- REQUIREMENT
Below are records; reproduce exactly the lines from the one that has "Screen dimensions: 644x233" through the one that has "Task: Collapse the", ends included, and nothing more.

[Opening DATASET section]

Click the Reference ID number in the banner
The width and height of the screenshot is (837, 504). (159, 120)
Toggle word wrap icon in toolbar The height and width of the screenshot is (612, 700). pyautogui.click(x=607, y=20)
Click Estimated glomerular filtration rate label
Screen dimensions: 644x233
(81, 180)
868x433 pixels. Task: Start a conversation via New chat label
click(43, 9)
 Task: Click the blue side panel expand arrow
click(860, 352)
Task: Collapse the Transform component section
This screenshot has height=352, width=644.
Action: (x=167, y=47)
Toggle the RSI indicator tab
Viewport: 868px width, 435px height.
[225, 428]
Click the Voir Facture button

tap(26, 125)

[Closing DATASET section]

- EXERCISE RESULT
Screen dimensions: 644x233
(81, 180)
868x433 pixels. Task: Start a conversation via New chat label
click(43, 9)
 Task: Click the blue side panel expand arrow
click(860, 352)
Task: Collapse the Transform component section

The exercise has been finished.